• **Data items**

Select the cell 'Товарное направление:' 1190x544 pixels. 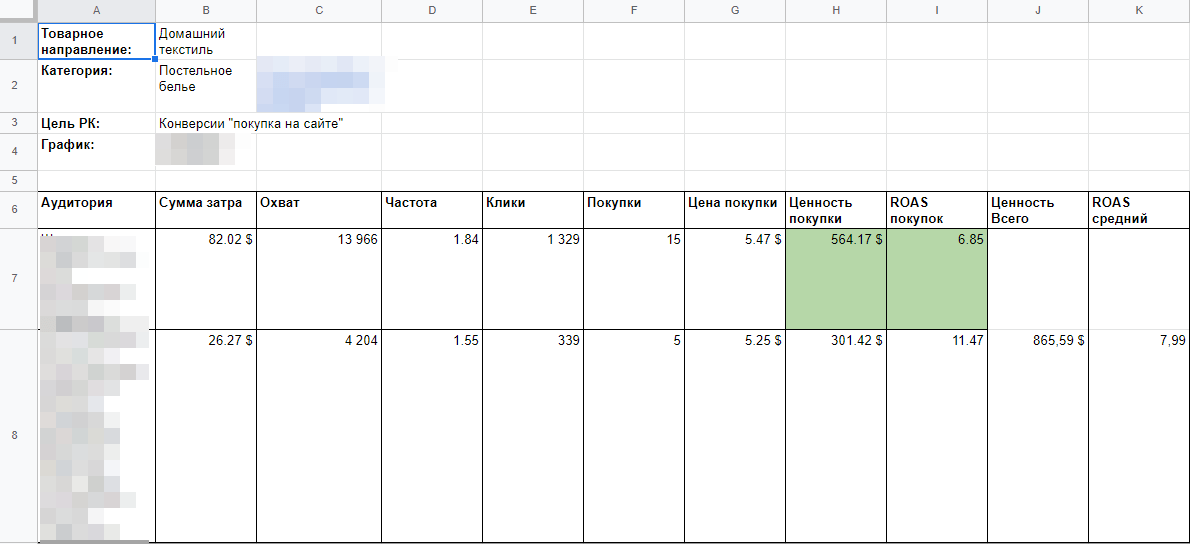click(x=96, y=41)
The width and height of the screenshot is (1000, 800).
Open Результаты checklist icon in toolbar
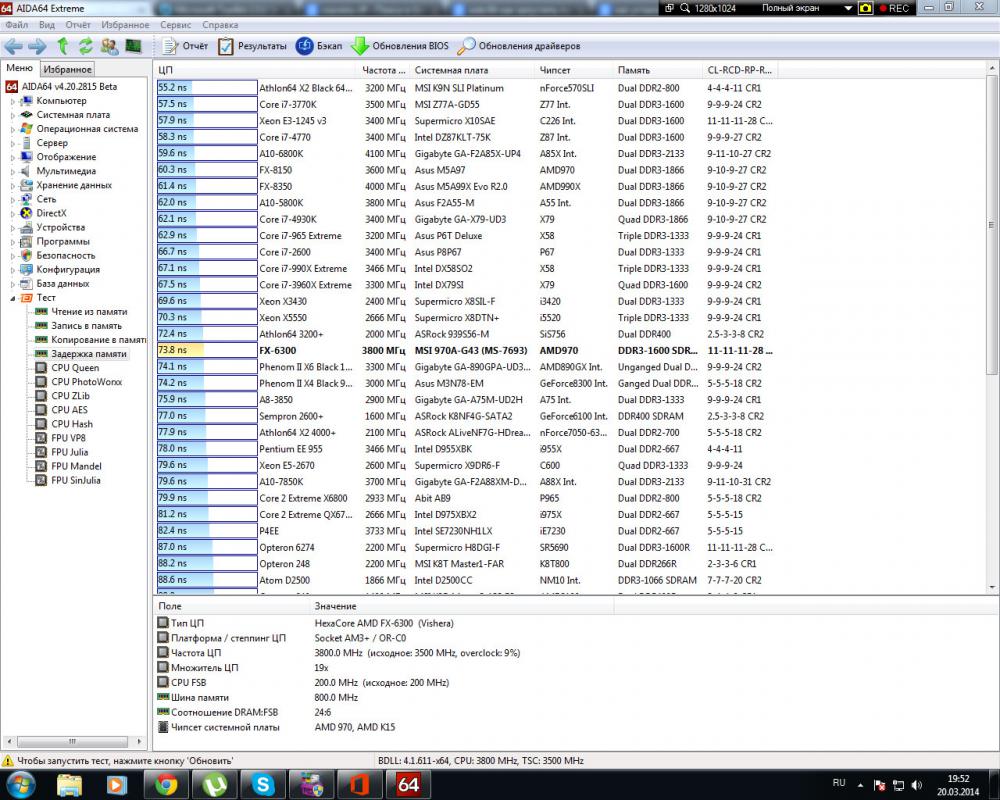(x=226, y=46)
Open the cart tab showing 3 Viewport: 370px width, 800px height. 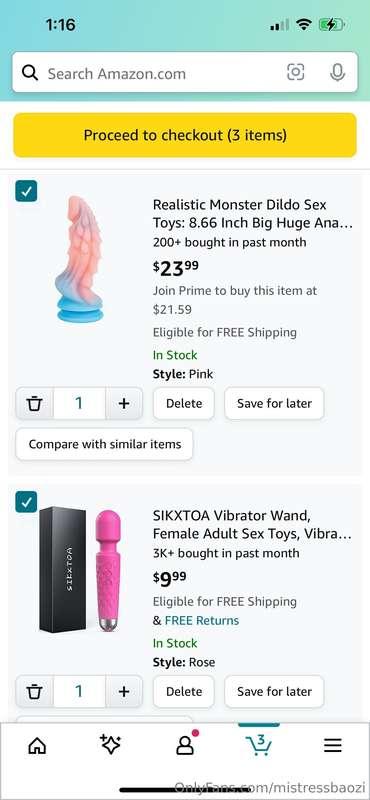259,744
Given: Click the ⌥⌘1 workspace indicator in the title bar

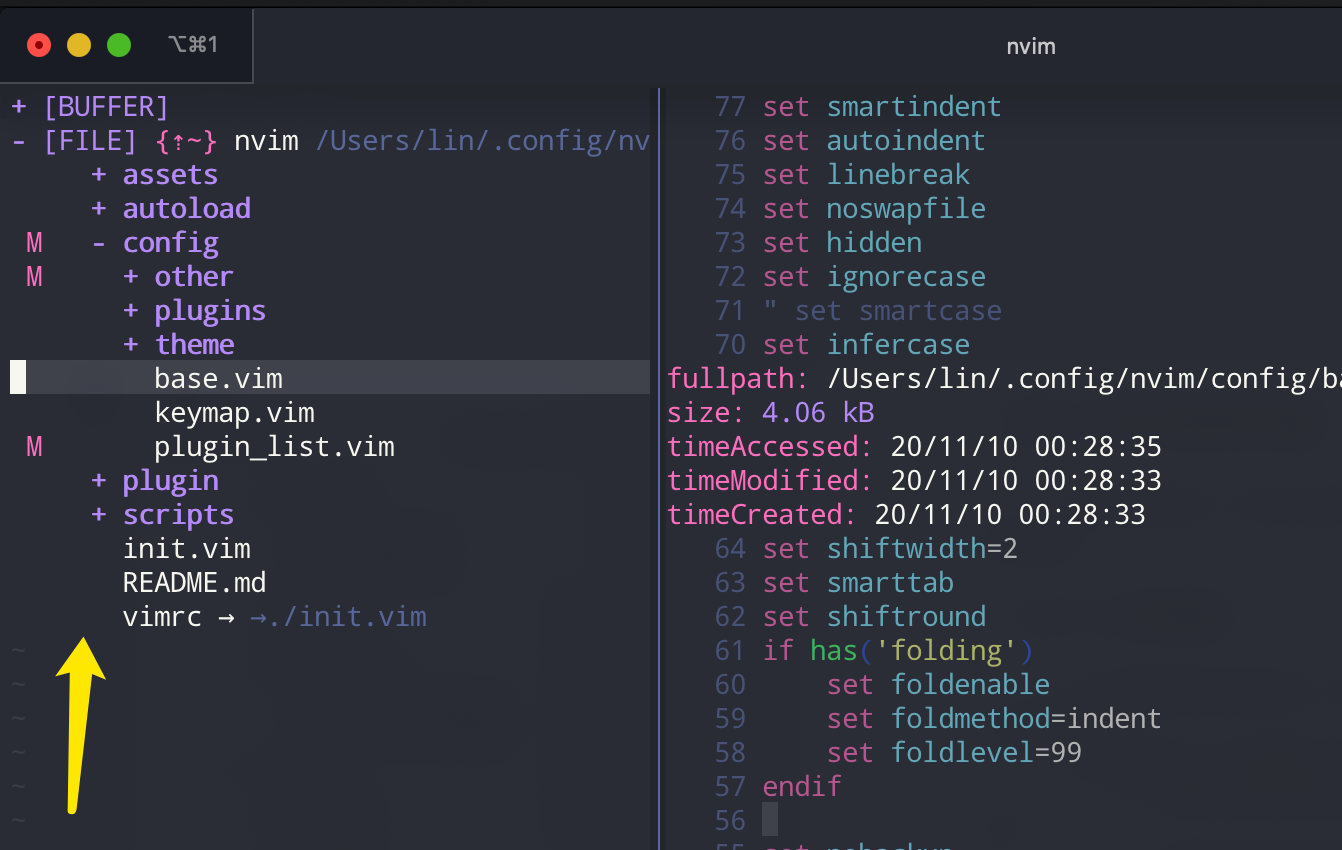Looking at the screenshot, I should coord(193,45).
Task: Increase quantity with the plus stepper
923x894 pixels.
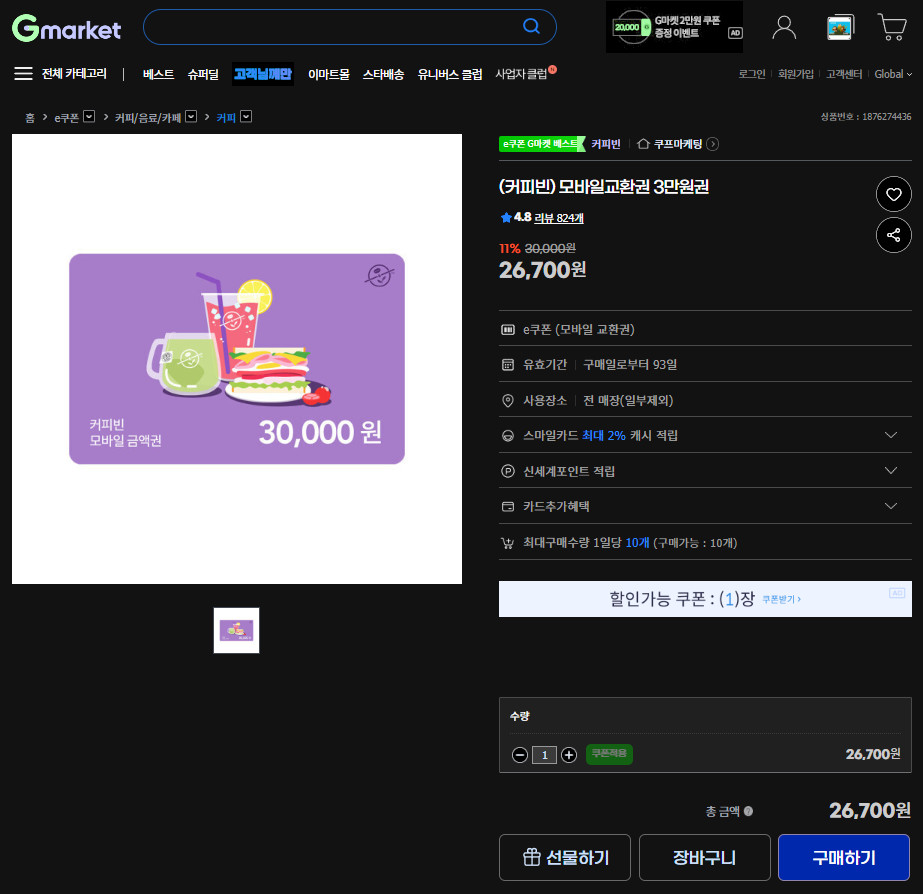Action: click(x=568, y=755)
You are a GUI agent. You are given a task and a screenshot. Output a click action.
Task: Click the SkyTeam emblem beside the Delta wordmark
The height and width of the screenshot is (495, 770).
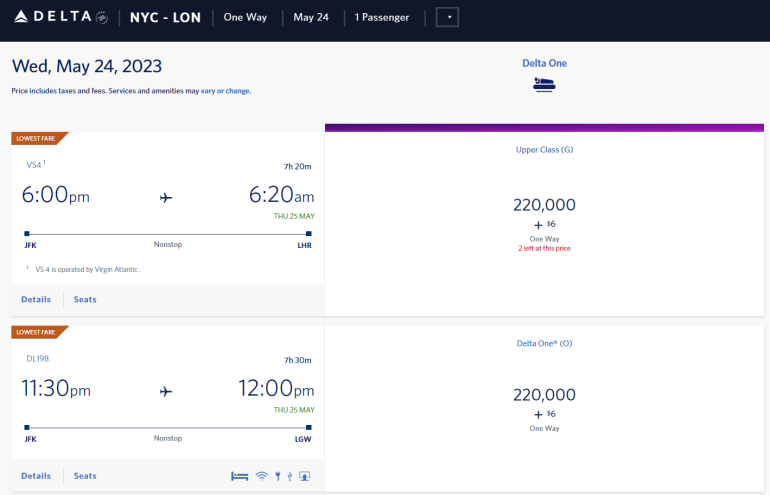point(102,17)
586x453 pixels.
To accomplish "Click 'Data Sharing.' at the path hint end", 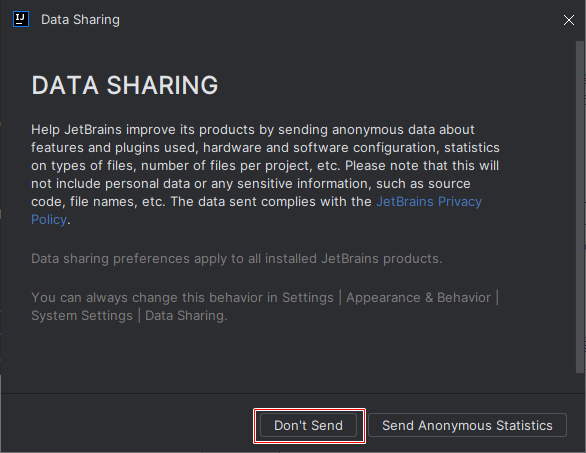I will tap(186, 315).
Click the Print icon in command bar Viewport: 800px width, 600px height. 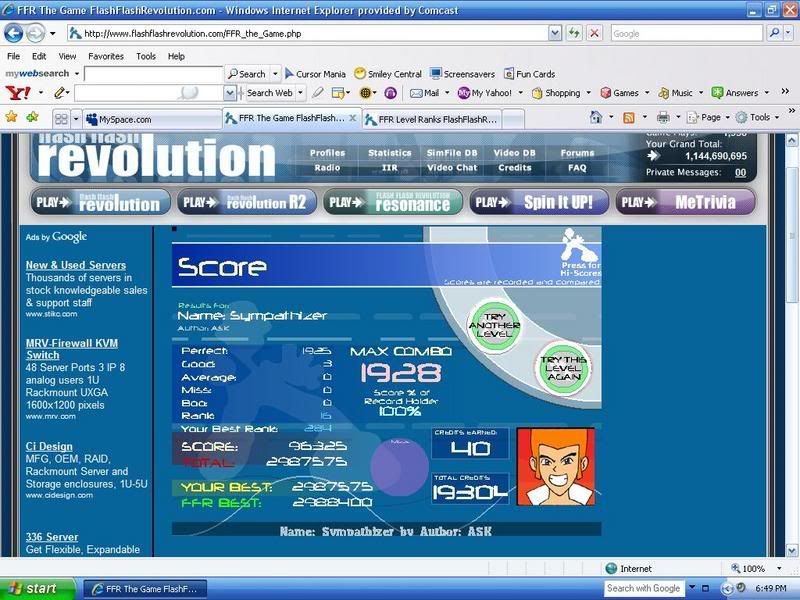(x=662, y=118)
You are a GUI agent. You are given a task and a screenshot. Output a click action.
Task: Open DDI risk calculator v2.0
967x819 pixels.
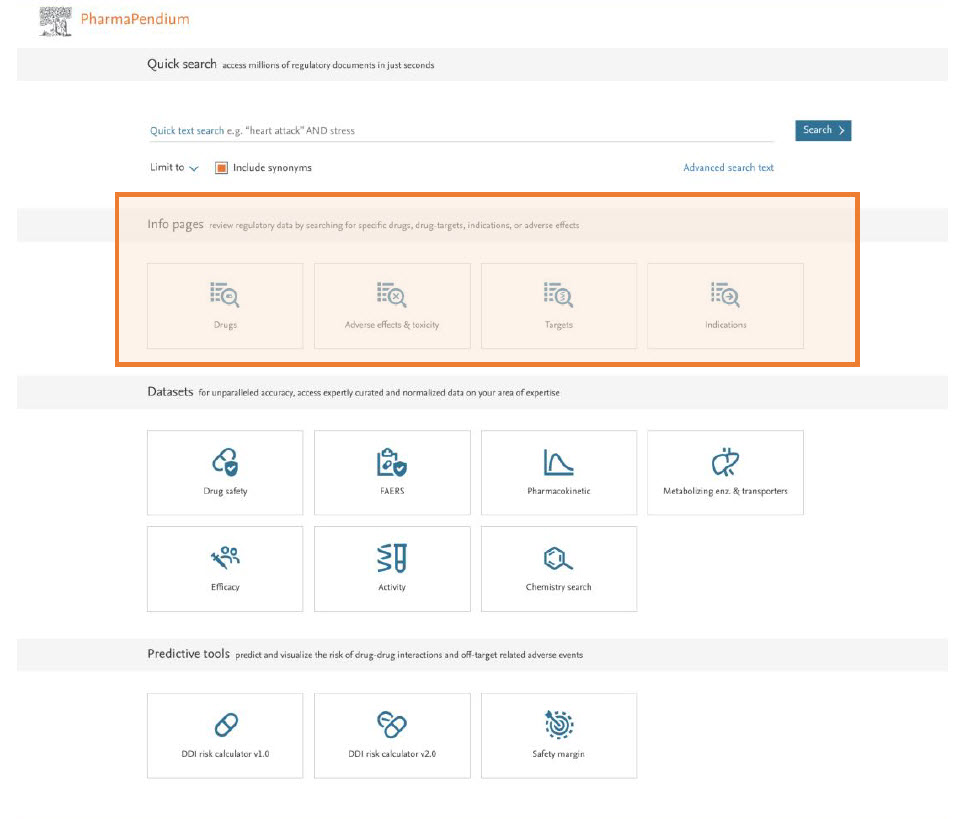pyautogui.click(x=392, y=735)
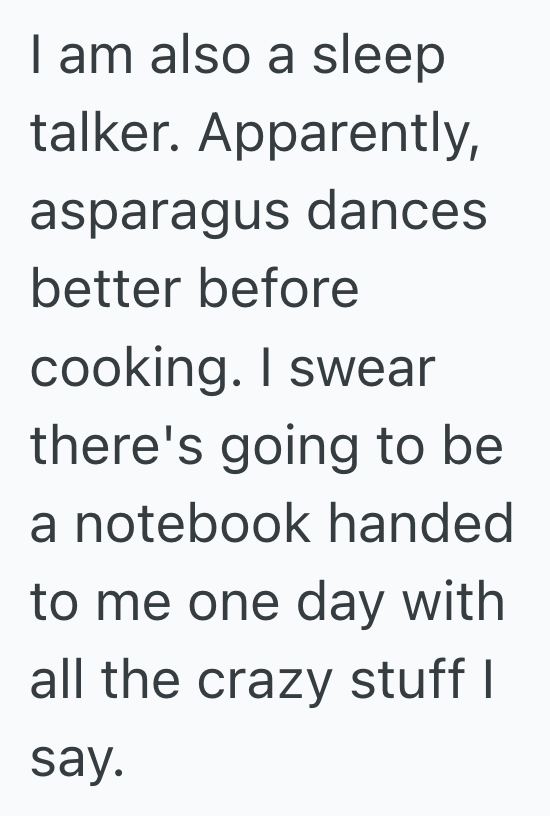Image resolution: width=550 pixels, height=816 pixels.
Task: Click on the word "stuff"
Action: (x=407, y=678)
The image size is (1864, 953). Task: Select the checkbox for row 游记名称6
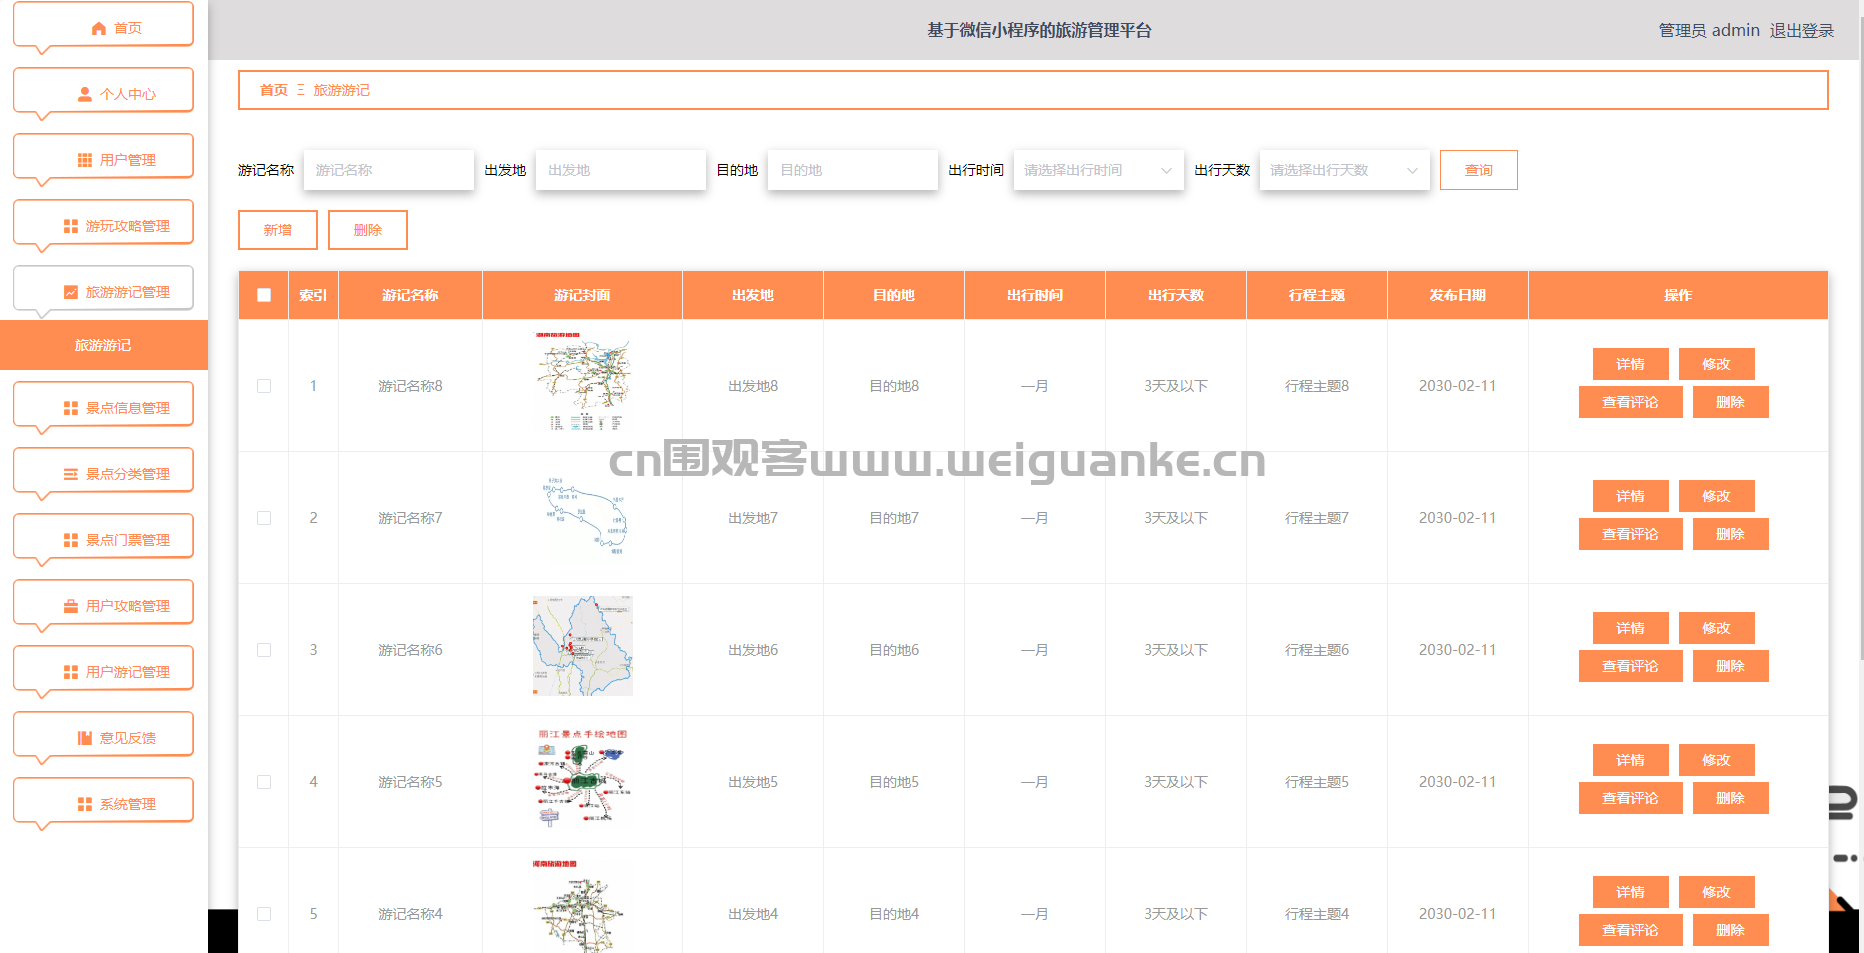point(264,650)
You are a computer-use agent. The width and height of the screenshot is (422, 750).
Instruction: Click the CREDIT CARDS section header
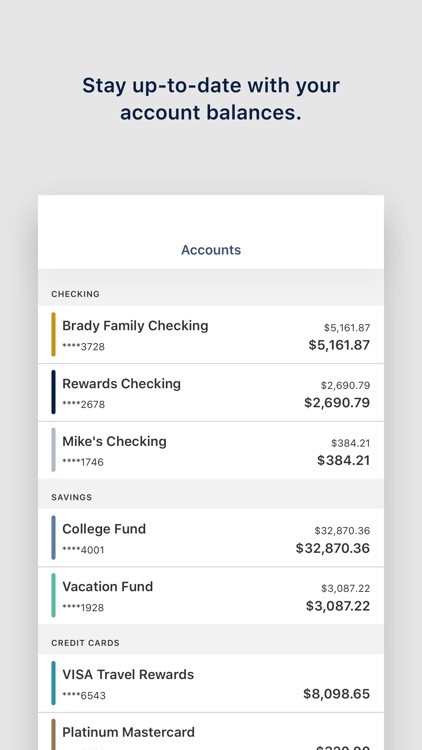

• **Problem requirements**
Repeat each line word for word, from the one with "The image size" down to the last line of the data, and keep the pictures out of it.

• **Output for this task**
The image size is (1864, 953). Task: Select the checkbox for row 游记名称6
point(264,650)
You are a computer-use agent. The width and height of the screenshot is (422, 750).
Instruction: Click the CREDIT CARDS section header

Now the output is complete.